Our environment uses MSMQ for queueing. What we do is add items to a queue, and then consumers pop items off of the queue and consume them. The advantage to this is that you can easily see how many items are currently on the queue and multiple consumer threads can interact, playing nice with the queue. Queue items last for a certain amount of time—in our case, we typically expire them after one hour.
With Kafka, however, queues are handled a bit differently. The queue manager does not know or care about which consumers read what data when (making it impossible for a consumer to tell how many items are left on the queue at a certain point in time), and the consumers have no ability to pop items off of the queue. Instead, queue items fall off after they expire.

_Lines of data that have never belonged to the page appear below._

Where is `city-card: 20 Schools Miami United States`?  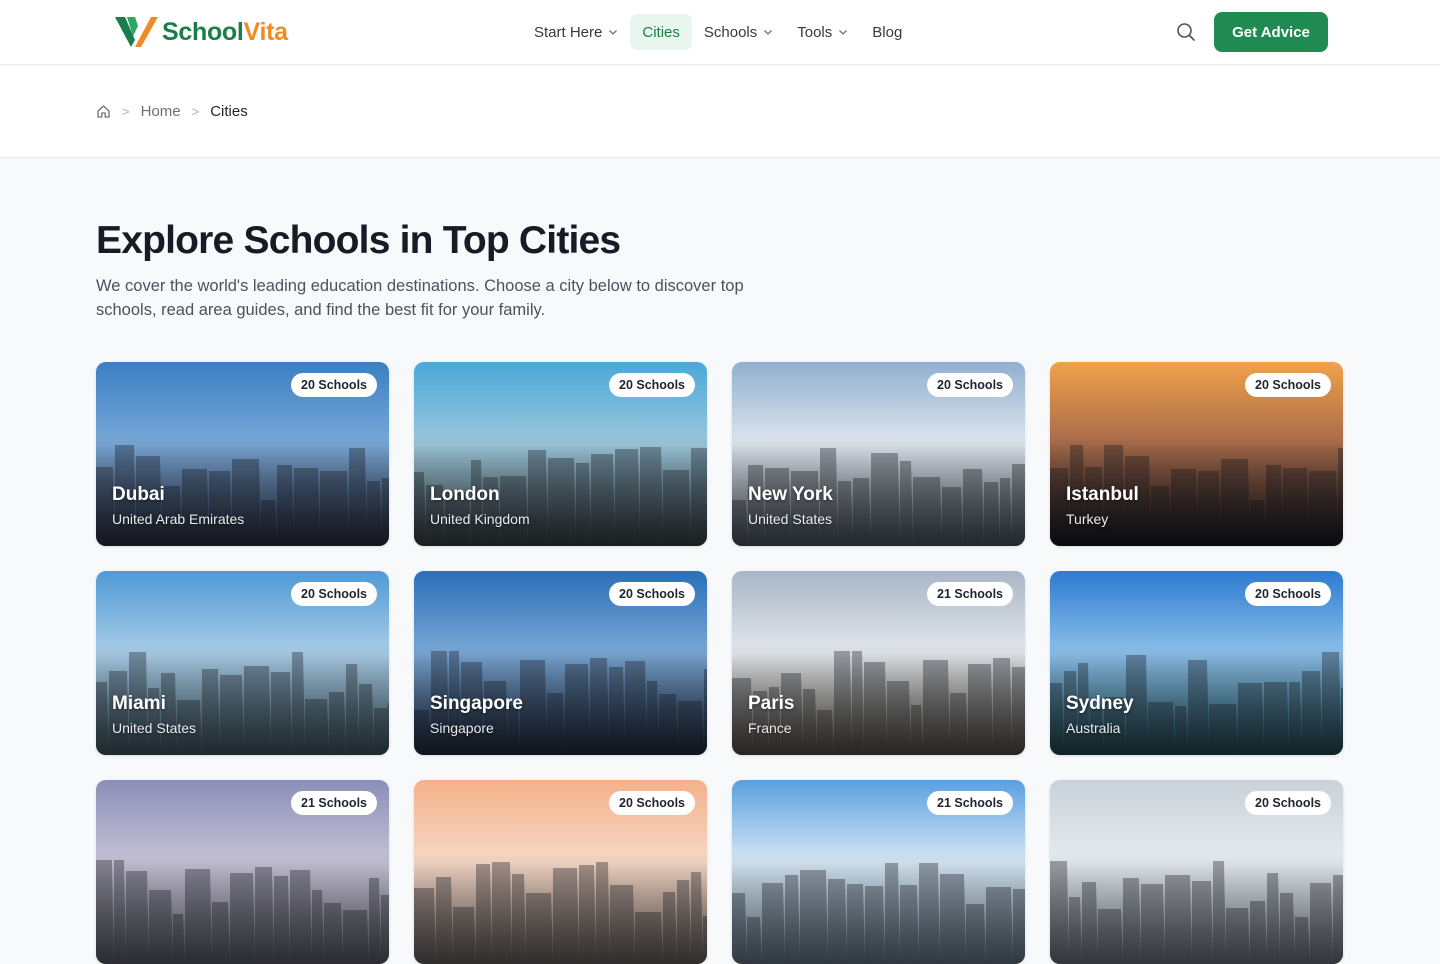 city-card: 20 Schools Miami United States is located at coordinates (242, 663).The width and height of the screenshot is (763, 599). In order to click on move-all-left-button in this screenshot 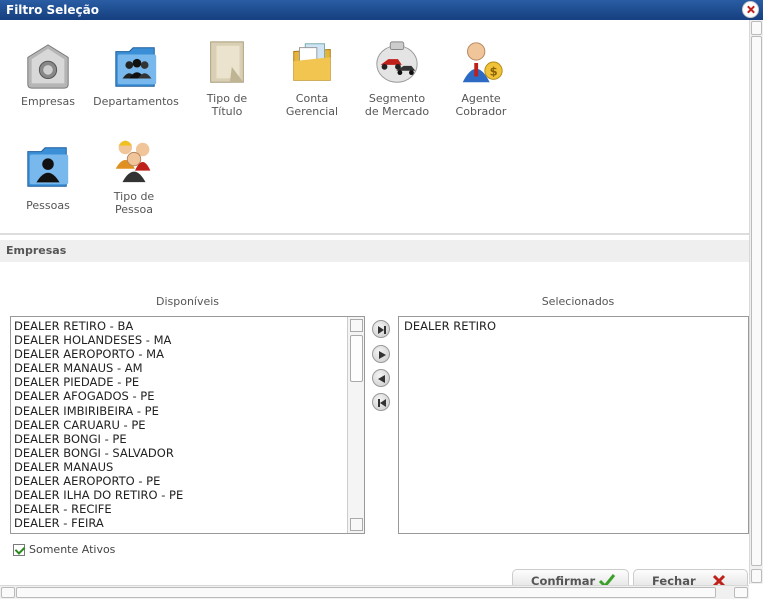, I will do `click(381, 402)`.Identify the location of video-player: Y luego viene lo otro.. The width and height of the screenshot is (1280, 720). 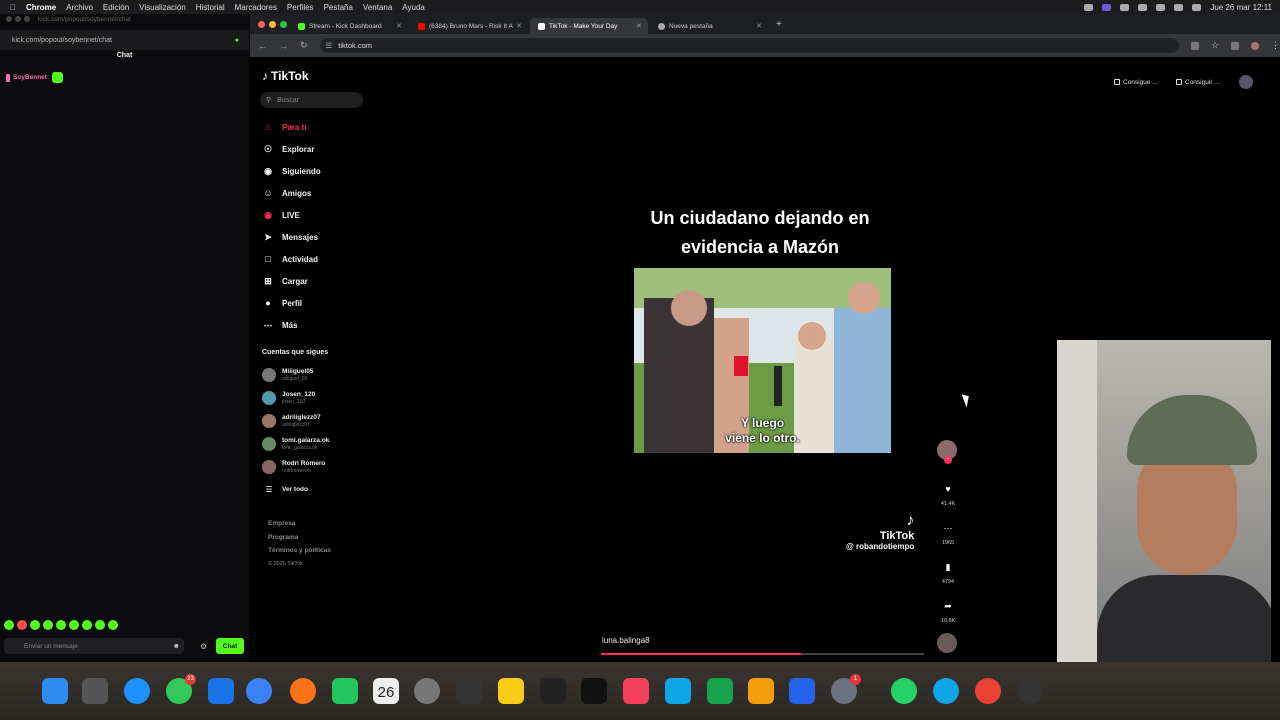
(762, 360).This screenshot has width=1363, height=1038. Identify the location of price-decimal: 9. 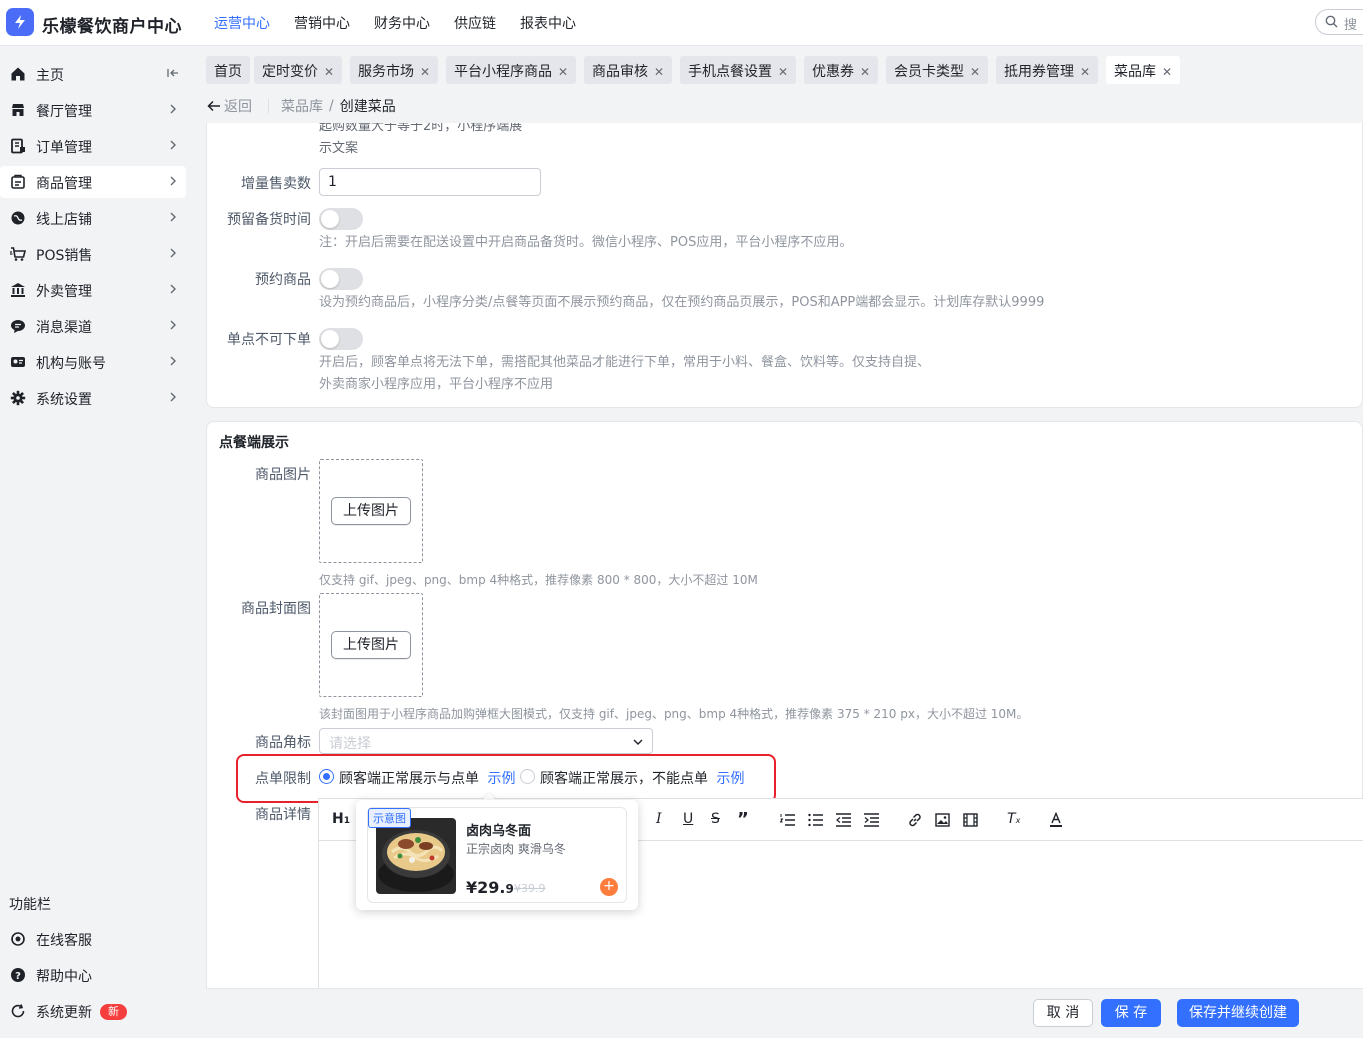
(510, 889).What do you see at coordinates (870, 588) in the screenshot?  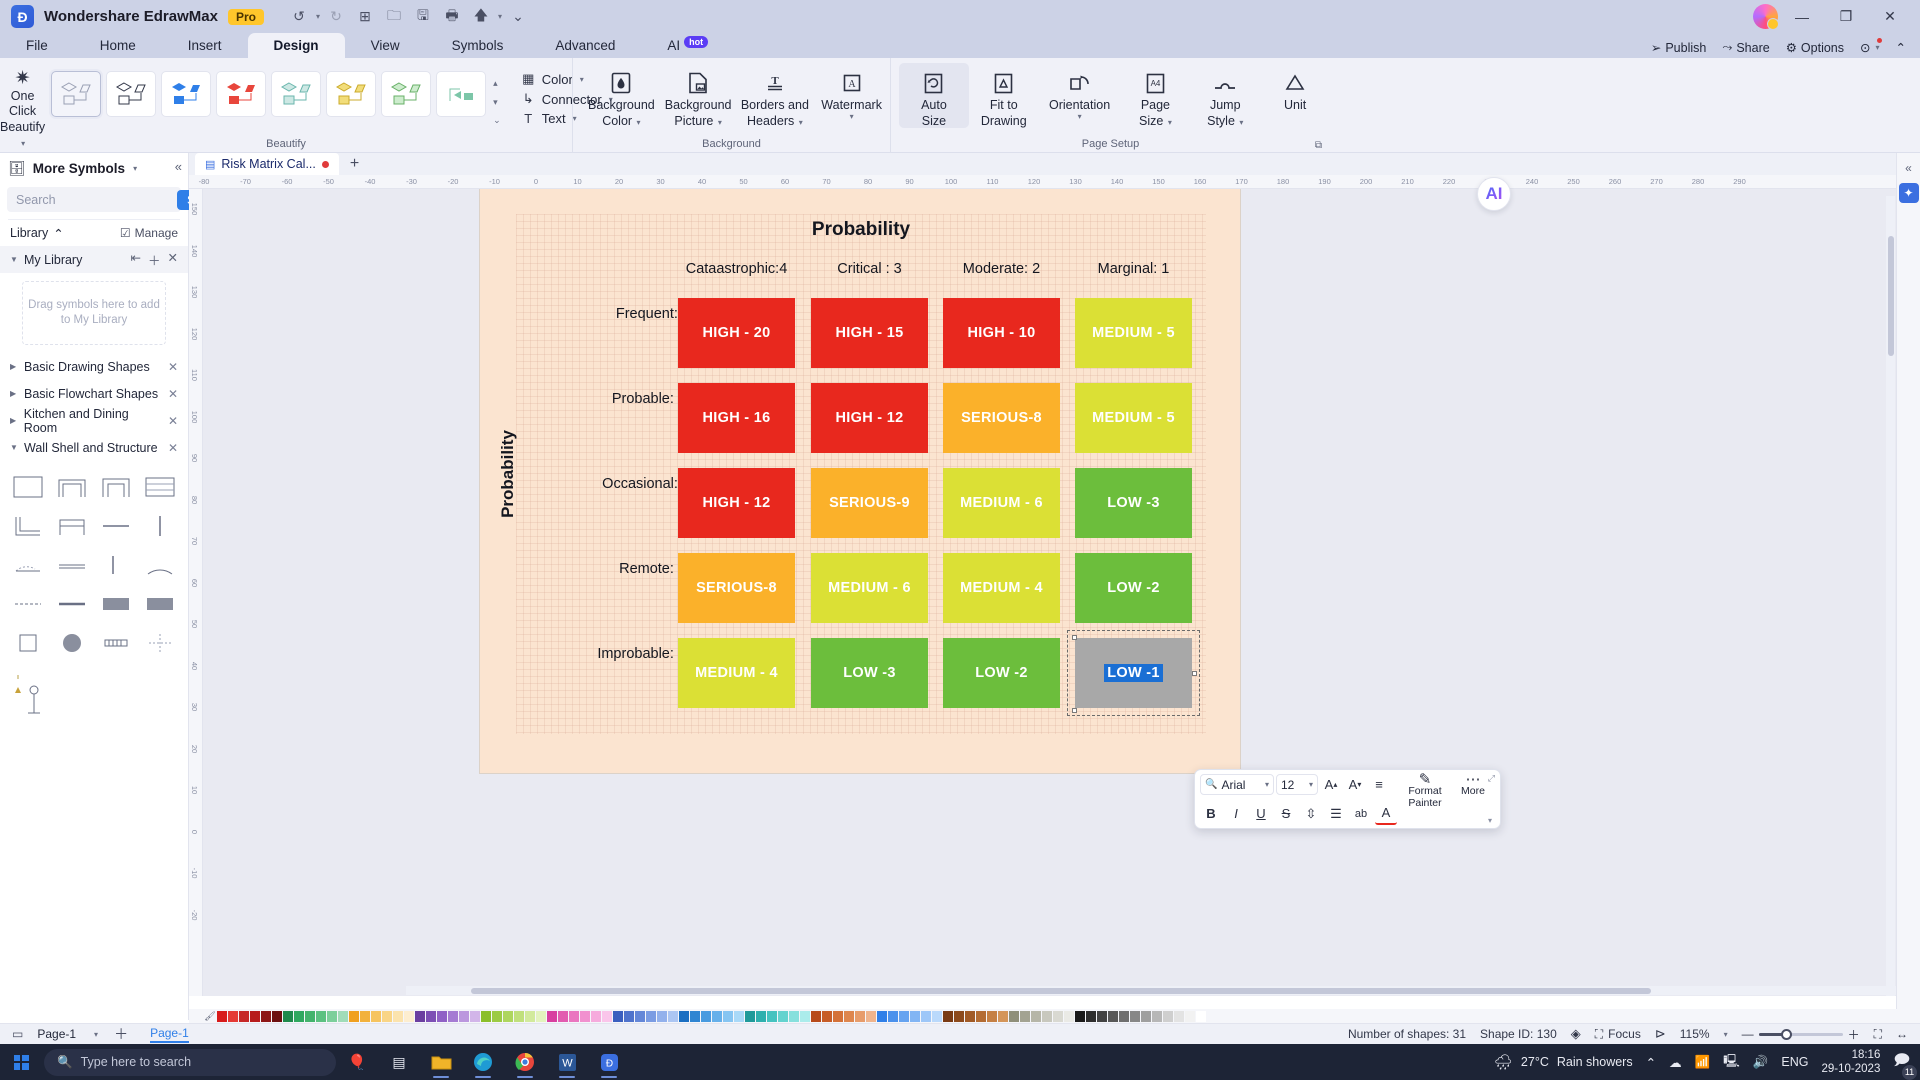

Our particular scenario has some web servers which need to handle incoming clicks. Ideally, we want to handle that click and dump it immediately onto a queue, freeing up the web server thread to handle the next request. Once data gets into the queue, we want it to live until our internal systems have a chance to process that data—if we have a catastrophe and items fall off of this queue, we lose revenue.
The strategy in this case is to take advantage of multiple queues and multiple stages. I had thought of “a” queue, into which the web server puts click data and out of which the next step pulls clicks for processing. Instead of that, a better strategy (given what we do and our requirements) is to immediately put the data into a queue and then have consumers pull from the queue, perform some internal “enrichment” processes, and finally put the enriched data back onto a new queue. That new queue will collect data and an occasional batch job pulls it off to write to HDFS. This way, you don’t take the hit of streaming rows into HDFS. As far as maintaining data goes, we’d need to set our TTL to last long enough that we can deal with an internal processing engine catastrophe but not so long that we run out of disk space holding messages. That’s a fine line trade-off we’ll need to figure out as we go along.
Summing things up, Kafka is quite a different product than MSMQ, and a workable architecture is going to look different depending upon which queue product you use.